O trote é um rito de passagem que tem sido combatido, mas continua presente nas mentes de vários alunos de instituições de ensino superior. Não querendo explicar tudo, mas, segundo o médico psicanalista francês, Christophe Dejours, o trote serve também para aplicar no outro o sofrimento que sente, numa tentativa de ser ativo e de ter poder sobre o sofrimento recebido.
Quanto maiores as contradições, incoerências e injustiças no curso universitário mais agressivo será o trote. “Quer estudar aqui? Então sinta na própria pele como é!”. A faculdade de Medicina é um ambiente muito hierárquico, agressivo e cheio de situações terríveis e intensas que não são elaboradas. Por isso, a questão do trote tem que levar em consideração o que ocorre com os veteranos ao longo do curso.
Nos contextos de trabalho temos também que considerar o sofrimento dos gestores assediadores. Eles aprenderam sofrendo assédio. Ao assediar pensam que estão fazendo o que os fez prosperar, afinal temos que ter resiliência.
O trote em verdade tem muito a ver como assédio no trabalho.
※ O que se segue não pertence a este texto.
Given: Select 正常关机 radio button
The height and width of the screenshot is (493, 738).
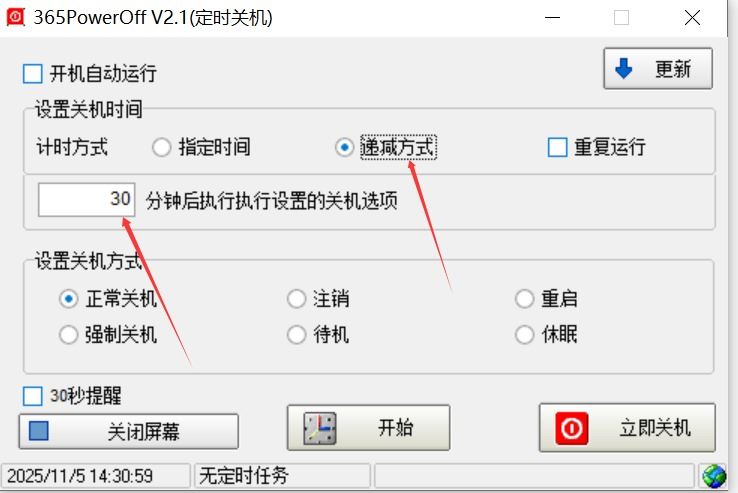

A origem de ambos está no contexto e não no veterano ou no líder. Ambos são vítimas também do contexto adoecedor. Cuidar do contexto é mais importante que punir e treinar, mas tudo isso sem deixar de responsabilizar quem exacerba a conduto e provoca violência física ou moral.
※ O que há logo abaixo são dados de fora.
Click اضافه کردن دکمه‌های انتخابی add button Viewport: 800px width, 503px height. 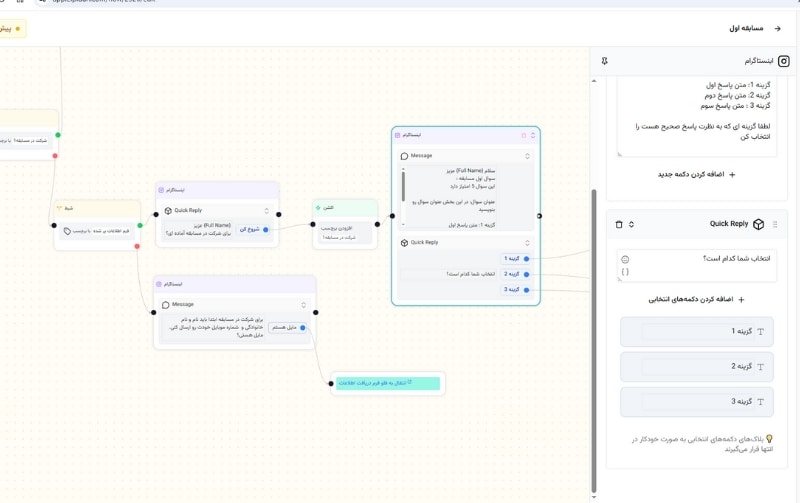tap(696, 299)
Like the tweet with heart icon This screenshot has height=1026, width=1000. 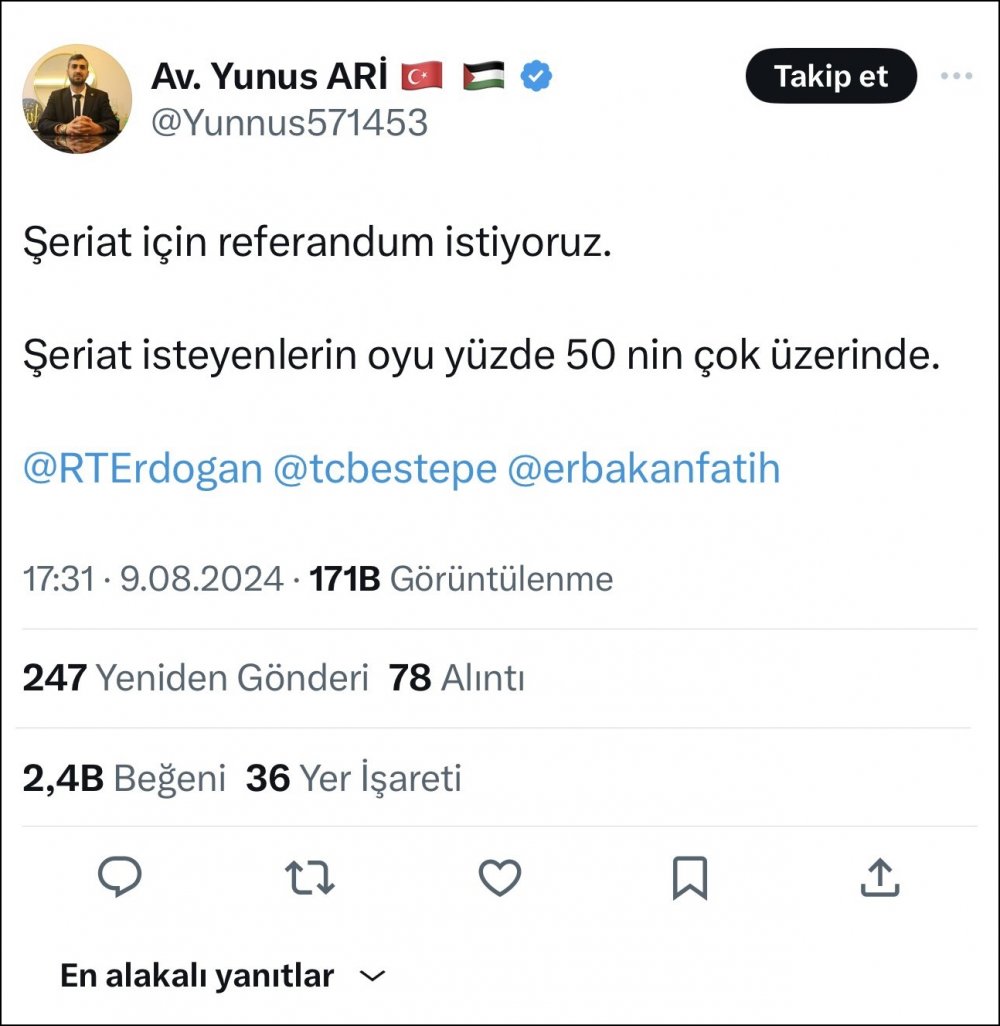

Hoje em dia, há uma onda que defende que o problema do burnout (aquela síndrome ou distúrbio psíquico causado pela exaustão extrema, sempre relacionada ao trabalho) é o assédio. Mas na realidade, o assédio é que faz parte do burnout, e ele seguramente não é a causa!!!
O psicanalista Christophe Dejours interpreta o trote como um ritual de iniciação que, apesar de ser frequentemente banalizado e visto como uma forma de integração, pode ter efeitos psicológicos prejudiciais. Por esse olhar, os trotes não se limitam a atos isolados de humilhação, mas também refletem a cultura organizacional e a forma como a autoridade é implementada numa organização empresarial ou instituição universitária.
Dejours argumenta que este tipo de rito tem sido uma forma de reforçar a hierarquia e exercer o controle sobre os novos membros, muitas vezes impondo-lhes desafios humilhantes e situações de desconforto. Ele sustenta que o trote, assim como outras práticas negativas no ambiente de trabalho, está associado ao que ele denomina "sofrimento ético". Neste caso, o funcionário assediado sofre por estar inserido em um ambiente onde condutas antiéticas e desumanizantes são toleradas e perpetuadas.
No olhar do psicanalista, essa prática relacionada ao assédio moral tem efeitos perenes, e expõe os funcionários, especialmente os recém-chegados, a situações degradantes e a um ambiente que pode prejudicar sua autoestima e o bem-estar psíquico. Dejours sustenta que o combate às formas de assédio requer uma mudança na organização, ou seja, na forma de avaliar, reconhecer e engajar quem trabalha, enfatizando a importância do respeito e da ética no trato entre os funcionários e entre os funcionários e a sociedade.
No seu livro ‘Psicodinâmica do Trabalho: Casos Clínicos’, o médico psicanalista e psicodinamicista francês procura compreender o sofrimento no ambiente de trabalho e as patologias mentais ligadas a ele, mas também verificar aquelas situações em que o trabalho seja uma fonte de prazer. Assim sendo, a labuta pode também ser um agente na promoção da saúde mental se for ‘bem trabalhada’.
É importante ressaltar ainda que este estudo, que recorre à prática psicoterapêutica e psicanalítica, oferece uma nova óptica do padecer e do adoecimento, parte e corpo de nossa sociedade contemporânea. Aqui no Brasil, diversos profissionais de áreas distintas estão mergulhando na Psicodinâmica do Trabalho tão bem refinada por Christophe Dejours para refletir sobre as mudanças da organização onde atuam ocupacionalmente. Este campo do saber, no entanto, ainda é pouco reconhecido no País, na verdade.
Nossa inferência é que seria essencial melhorar os ambientes de trabalho, seus processos, suas regras, seus modelos de gestão, de avaliação e de incentivos, para torná-los mais saudáveis e valorizar a dimensão subjetiva do trabalho, o que vai seguramente auxiliar na sinergia entre as demandas da organização e o bem-estar dos colaboradores.
Por Dr. André Fusco é médico psicanalista graduado pela Universidade de São Paulo (USP). Como consultor tem atuado no suporte a empresas sobre a complexidade da saúde mental e o sofrimento emocional de seus colaboradores, objetivando a produção de resultados sustentáveis por meio de ambientes saudáveis.